On transport, I refer to the speech of the noble Lord, Lord Levene, in 2001 when he asked, semi-rhetorically, whether we had to wait four years for the upgrading of the Waterloo and City Line. We now know the answer to that question. The two crucial lines are Crossrail and the extension to the East London Line, if Thameslink is fated to the Waterloo and City Line experience. The East London Line will presumably be a beneficiary of the Olympics. As to Crossrail, which joins up with the East London Line at Whitechapel, it will reduce the time from Ealing Broadway to Liverpool Street from almost 40 minutes to 20, and from Heathrow to Canary Wharf from 70 minutes to just over 40. Those are real gains in productivity.

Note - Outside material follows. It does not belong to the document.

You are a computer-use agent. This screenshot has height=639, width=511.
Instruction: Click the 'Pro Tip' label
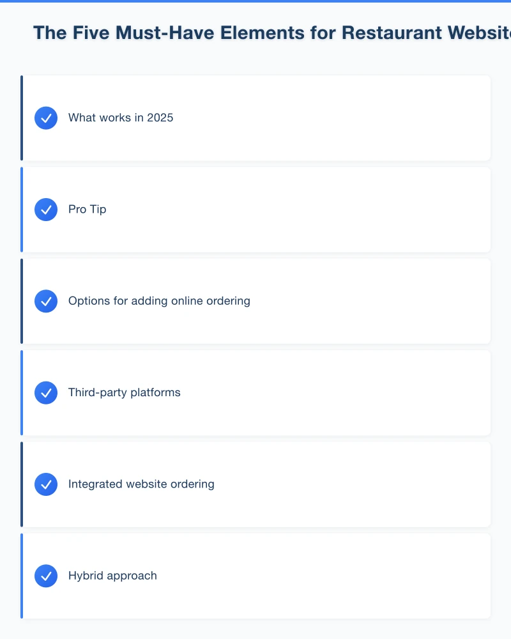point(88,210)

A final idiosyncratic analogy: in 1577, Sir Francis Drake, whom some might describe as a self-employed pirate, circumnavigated the world in the "Golden Hind" with a crew of 76 and 18 guns. When he returned to London laden with treasure, the Queen, who had taken a private equity interest in the voyage, topsliced the treasure to give Sir Francis £10,000 in 1577 sterling. She then repaid the entire royal debt and still had £42,000 over to invest in the Levant Company. Put another way, the noble Lord, Lord Skidelsky, tells me that in 1930 economists calculated that if the entire treasure had instead been invested at 3 per cent compound, it would by 1930 have exceeded the entire national wealth of the whole country. Describing the piracy more properly as enterprise, our financial services are a national treasure and we should cherish, protect and sustain them. I beg to move for Papers.